Saved data entries

*** Block opens ***

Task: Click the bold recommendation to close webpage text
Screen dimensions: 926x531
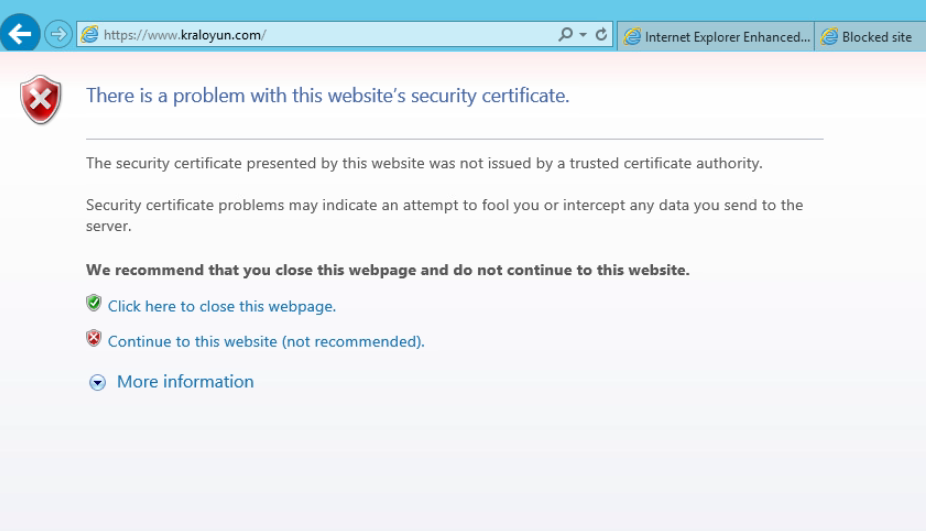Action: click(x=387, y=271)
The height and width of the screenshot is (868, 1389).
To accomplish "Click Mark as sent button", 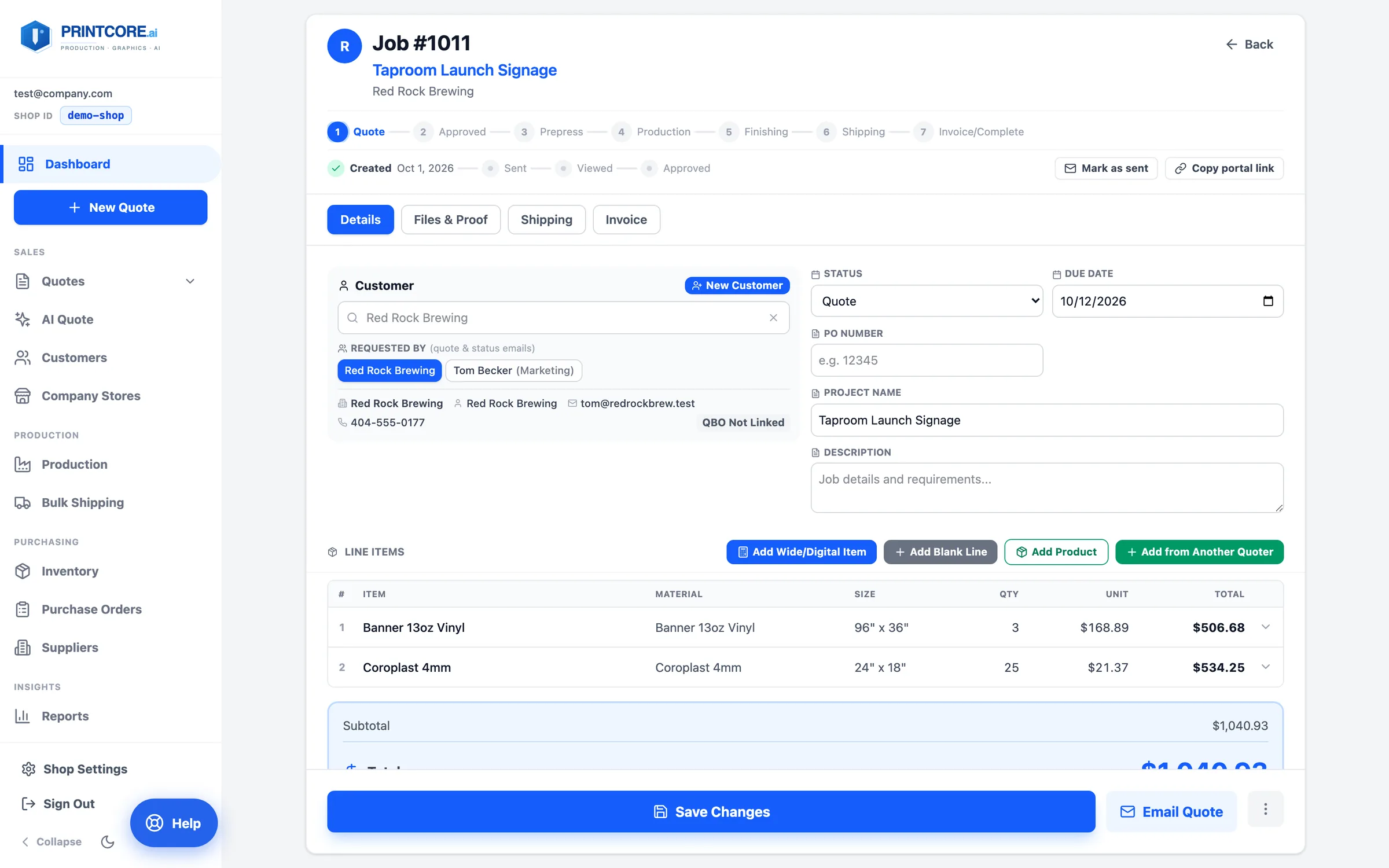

*** Block closes ***

* _What to do_
What you produce should repeat the data word for word while omitting all images.

* _Response to this task_
Task: Click the bold recommendation to close webpage text
Screen dimensions: 926x531
Action: click(x=387, y=271)
The height and width of the screenshot is (868, 1389).
To accomplish "Click Mark as sent button", 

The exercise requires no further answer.